Problem description -> Copy, word for word, the lines from the very first one through the line that contains "The height and width of the screenshot is (953, 1200).", both included.

[Input data Boundary: Start]

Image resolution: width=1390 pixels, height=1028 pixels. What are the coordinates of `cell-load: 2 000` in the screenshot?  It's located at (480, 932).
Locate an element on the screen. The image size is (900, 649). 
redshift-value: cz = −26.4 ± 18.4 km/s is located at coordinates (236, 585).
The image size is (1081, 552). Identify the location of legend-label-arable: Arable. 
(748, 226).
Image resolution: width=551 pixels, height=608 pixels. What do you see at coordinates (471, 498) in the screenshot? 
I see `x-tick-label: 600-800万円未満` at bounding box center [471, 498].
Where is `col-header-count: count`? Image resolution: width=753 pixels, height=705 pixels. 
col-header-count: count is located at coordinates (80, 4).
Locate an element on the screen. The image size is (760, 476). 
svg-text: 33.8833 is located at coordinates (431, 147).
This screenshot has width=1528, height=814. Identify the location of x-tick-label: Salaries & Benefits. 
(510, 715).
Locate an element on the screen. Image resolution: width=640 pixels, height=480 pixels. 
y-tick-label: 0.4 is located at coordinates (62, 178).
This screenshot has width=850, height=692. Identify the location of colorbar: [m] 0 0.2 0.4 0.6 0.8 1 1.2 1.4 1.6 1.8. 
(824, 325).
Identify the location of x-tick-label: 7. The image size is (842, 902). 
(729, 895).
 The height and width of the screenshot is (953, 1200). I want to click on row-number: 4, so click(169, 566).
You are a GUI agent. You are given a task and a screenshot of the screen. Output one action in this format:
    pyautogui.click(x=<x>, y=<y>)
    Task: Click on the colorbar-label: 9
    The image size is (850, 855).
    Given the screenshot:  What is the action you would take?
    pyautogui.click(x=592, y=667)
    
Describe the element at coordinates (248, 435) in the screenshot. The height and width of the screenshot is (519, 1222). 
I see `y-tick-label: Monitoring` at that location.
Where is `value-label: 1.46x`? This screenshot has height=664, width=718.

[Input data Boundary: End]

The completed task ->
Image resolution: width=1390 pixels, height=1028 pixels. What are the coordinates of `cell-load: 2 000` in the screenshot?  It's located at (480, 932).
Locate an element on the screen. The image size is (900, 649). 
redshift-value: cz = −26.4 ± 18.4 km/s is located at coordinates (236, 585).
The image size is (1081, 552). Identify the location of legend-label-arable: Arable. 
(748, 226).
Image resolution: width=551 pixels, height=608 pixels. What do you see at coordinates (471, 498) in the screenshot? 
I see `x-tick-label: 600-800万円未満` at bounding box center [471, 498].
Where is `col-header-count: count`? Image resolution: width=753 pixels, height=705 pixels. 
col-header-count: count is located at coordinates (80, 4).
Locate an element on the screen. The image size is (760, 476). 
svg-text: 33.8833 is located at coordinates (431, 147).
This screenshot has width=1528, height=814. Identify the location of x-tick-label: Salaries & Benefits. 
(510, 715).
Locate an element on the screen. Image resolution: width=640 pixels, height=480 pixels. 
y-tick-label: 0.4 is located at coordinates (62, 178).
This screenshot has width=850, height=692. Identify the location of colorbar: [m] 0 0.2 0.4 0.6 0.8 1 1.2 1.4 1.6 1.8. 
(824, 325).
Identify the location of x-tick-label: 7. The image size is (842, 902). 
(729, 895).
 The height and width of the screenshot is (953, 1200). I want to click on row-number: 4, so click(169, 566).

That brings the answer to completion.